#### Extract provided:
I did do everything at first (except potty treats), but she's just my girl, I guess. I wonder if it's partly b/c she had a female breeder that she was only used to?

Deanne


----------



## saltymalty (Sep 14, 2004)

I think sharing the responsibility is key. Our pup has bonded with each of us in different ways. It's cute to see how she plays differently with the kids, my husband and me. I cannot say that she has one favorite person, but I'd like to think it's me!!!

I meant to ask, do you know Xena's parents names? Also, her coat is so beautiful. Do you spend a lot of time on it?


----------



## tag (Aug 26, 2004)

Vinny is definitely 100% a Mommy's boy. He does not like me out of his site. He is excited when his daddy comes home but dad is more of a plaything for him. I have to admit. I LOVE IT. He was just what I needed, just what I need and he makes me so happy.


----------



## msmagnolia (Sep 8, 2004)

Sassy is a mommy's girl. I attribute that to a couple of things. First she didn't come to us until she was 6 months. I more closely resemble the breeder than the other member of my family. She rode home from Montgomery on my lap and from that moment she wanted to be with me. Sadie kind of goes back and forth between all of us, but is more partial to my daughter (her real mother) or to me. But then we got Sadie at 14 weeks. Both dogs go nuts when my husband comes home. I am with them all day and do the feeding, taking out, etc. Each day Sassy become less clingy. My daughter and I were in Louisville this past weekend and my husband and younger daughter had no problems taking care of things. I suspect that the chief caregiver becomes their best friend, but that role could change depending on who is taking care of them.


----------



## pico's parent (Apr 5, 2004)

Pico is definitely Mommy's boy but he sure has his times when only Dad will do! Dad takes him out to potty at 7 p.m. and again at 9 p.m. and each time, he gets a piece of Pup-corn. So in the evening, he sticks like glue to Dad and I have to FORCE him to stay with me.

It's so funny......I'll go take him off Dad's lap and lay down on my sofa in my Private Powder Parlor to watch tv. He'll sit up for, like 60 seconds, then he'll jump to the floor and lay down in front of the open door. So, my attention goes back to the tv and before I know it he's snuck off to the living room and is sprawled across Dad's lap again! We do this several times before one of us gives up.









And he is NEVER as excited to see my husband as he is to see me and I like it like that.


----------

#### Exercise details:
Print, word for word, the part of the dog-bonding thread starting at the words "It's so funny......I'll" and stopping after "it like that.". Work only from the dog-bonding thread above.

#### Data shown:
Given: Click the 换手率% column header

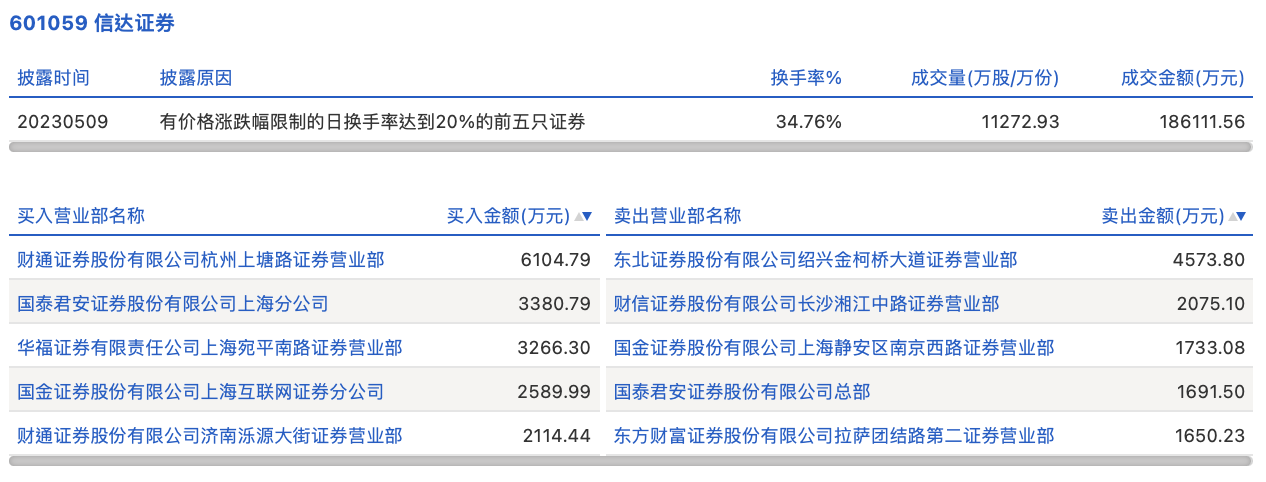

---

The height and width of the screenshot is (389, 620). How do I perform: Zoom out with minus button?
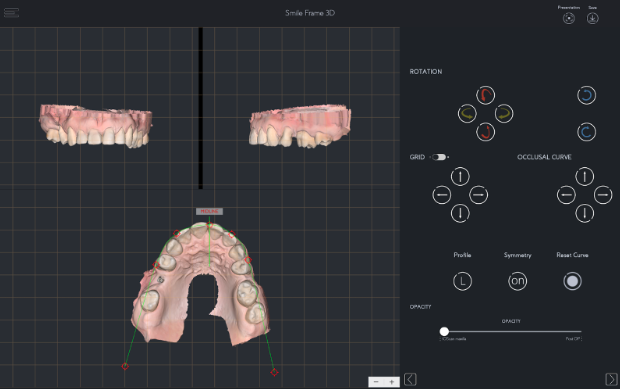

#### Finished answer:
It's so funny......I'll go take him off Dad's lap and lay down on my sofa in my Private Powder Parlor to watch tv. He'll sit up for, like 60 seconds, then he'll jump to the floor and lay down in front of the open door. So, my attention goes back to the tv and before I know it he's snuck off to the living room and is sprawled across Dad's lap again! We do this several times before one of us gives up.









And he is NEVER as excited to see my husband as he is to see me and I like it like that.